++++ RECORDS SHOWN
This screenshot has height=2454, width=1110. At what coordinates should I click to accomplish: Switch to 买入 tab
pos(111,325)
++++++++
++++ RECORDS SHOWN
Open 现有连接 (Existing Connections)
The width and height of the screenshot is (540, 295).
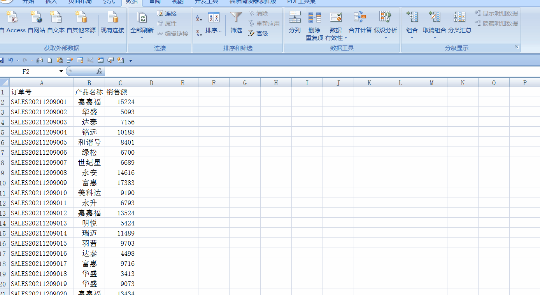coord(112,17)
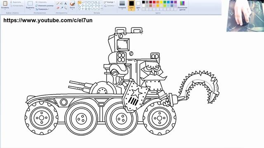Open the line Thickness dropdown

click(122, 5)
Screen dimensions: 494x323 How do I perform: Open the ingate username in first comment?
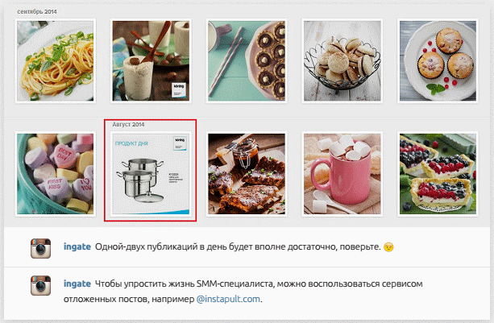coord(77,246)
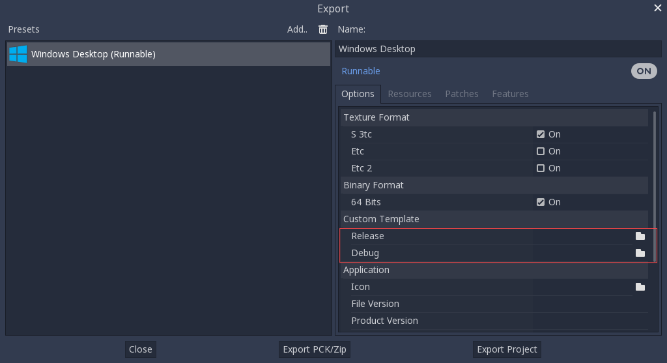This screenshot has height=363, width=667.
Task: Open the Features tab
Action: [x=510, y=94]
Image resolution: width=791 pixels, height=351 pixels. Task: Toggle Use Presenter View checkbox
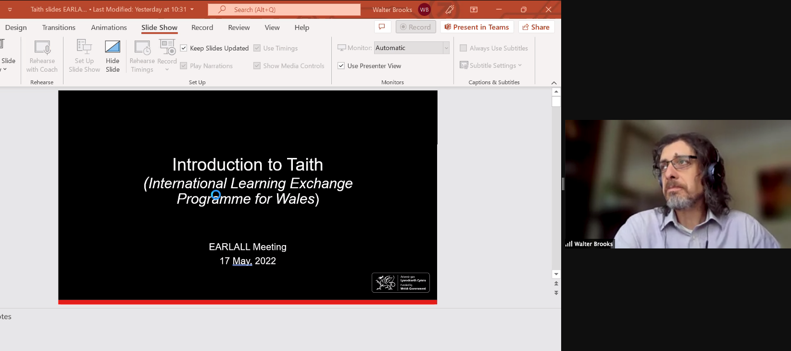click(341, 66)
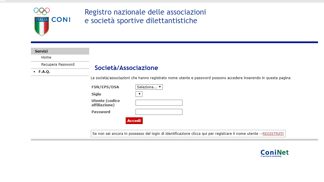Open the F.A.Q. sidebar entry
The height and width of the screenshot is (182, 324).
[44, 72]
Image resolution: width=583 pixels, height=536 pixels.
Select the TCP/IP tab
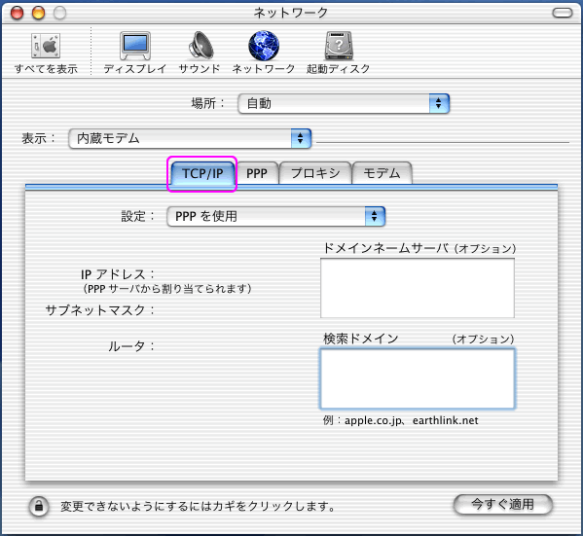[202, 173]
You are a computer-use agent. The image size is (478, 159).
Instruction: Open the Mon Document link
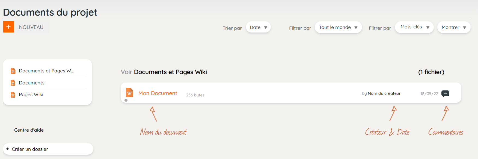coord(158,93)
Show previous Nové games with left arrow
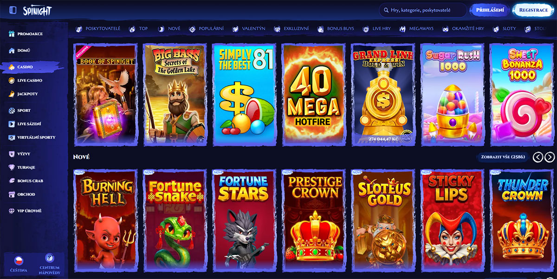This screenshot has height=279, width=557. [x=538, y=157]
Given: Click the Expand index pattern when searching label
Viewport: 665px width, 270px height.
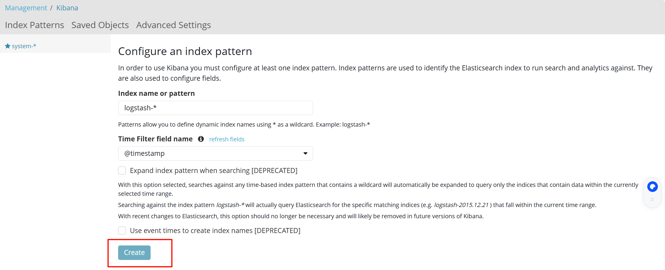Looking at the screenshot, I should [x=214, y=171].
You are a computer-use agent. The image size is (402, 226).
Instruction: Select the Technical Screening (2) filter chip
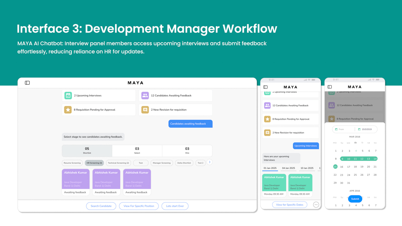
++++++++
◆ **BRIEF**: In the listing above, the required lines run from the line with "Given: Click the" through the line with "Instruction: Select the". Output exactly those lines, omitting pictures.

◆ **ANSWER FOR THE TASK**:
Given: Click the Expand index pattern when searching label
Viewport: 665px width, 270px height.
Looking at the screenshot, I should [x=214, y=171].
You are a computer-use agent. The image size is (402, 226).
Instruction: Select the Technical Screening (2) filter chip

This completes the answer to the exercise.